The conflicts in the boy of "Araby" arise between his fantasy and reality. Discontent in his "brown" neighborhood, in his home that once belonged to a dead priest, living with his uncle and aunt, the boy embraces the escape that watching through his window affords him as he can see Magan's sister in her house and watch walk down the street, murmuring like Romeo, "O love! O love!" Also influenced by Sir Walter Scott's romantic tale, "Ivanhoe," the boy imagines himself the knight who seeks the holy grail.
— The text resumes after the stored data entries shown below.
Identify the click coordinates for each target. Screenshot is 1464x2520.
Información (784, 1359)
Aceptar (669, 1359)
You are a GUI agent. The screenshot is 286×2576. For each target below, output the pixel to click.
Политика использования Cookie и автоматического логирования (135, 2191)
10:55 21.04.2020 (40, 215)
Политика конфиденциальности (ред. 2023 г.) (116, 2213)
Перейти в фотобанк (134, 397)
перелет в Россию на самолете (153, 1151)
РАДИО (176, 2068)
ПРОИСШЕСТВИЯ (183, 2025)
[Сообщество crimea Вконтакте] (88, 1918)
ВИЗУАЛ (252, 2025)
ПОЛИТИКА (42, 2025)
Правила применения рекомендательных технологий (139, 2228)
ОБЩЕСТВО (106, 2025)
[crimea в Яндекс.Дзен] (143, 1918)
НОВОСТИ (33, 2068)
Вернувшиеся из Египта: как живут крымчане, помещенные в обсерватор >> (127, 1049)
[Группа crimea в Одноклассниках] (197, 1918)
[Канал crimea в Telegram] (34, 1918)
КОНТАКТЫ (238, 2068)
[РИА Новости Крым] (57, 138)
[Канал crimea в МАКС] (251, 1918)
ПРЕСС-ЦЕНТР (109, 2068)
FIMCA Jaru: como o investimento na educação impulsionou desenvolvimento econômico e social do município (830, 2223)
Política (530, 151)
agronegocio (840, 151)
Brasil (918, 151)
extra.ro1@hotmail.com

As he shops for groceries, he pretends,
that I bore my chalice safely through a throng of foes.Her name sprang to my lips at moments in strange prayers and praises which I myself did not understand.
Engrossed in this fantasy of his idealized love, the boy wishes to take Magan's sister to the bazaar with an exotic name, Araby. However, she is going on a retreat and cannot accompany him. So, he promises to buy her something there. Unfortunately, this plan is foiled by the late return of his uncle who has stopped off for drinks. Flippantly apologetic, the uncle mocks the intensity of the boy's feelings by asking him if he knows a poem entitled "The Arab's Farewell to his Steed" and gives the boy a coin, always a symbol for pettiness to Joyce.
When the boy arrives at the bazaar, the booths are closed, the conversations are all but exotic as the few remaining gossip. Fighting back the tears in his Joycean epiphany, the boy realizes his disillusionment and disappointment in the shattering of his fantasy:
Gazing up into the darkness I saw myself as a creature driven and derided by vanity; and my eyes burned with anguish and anger.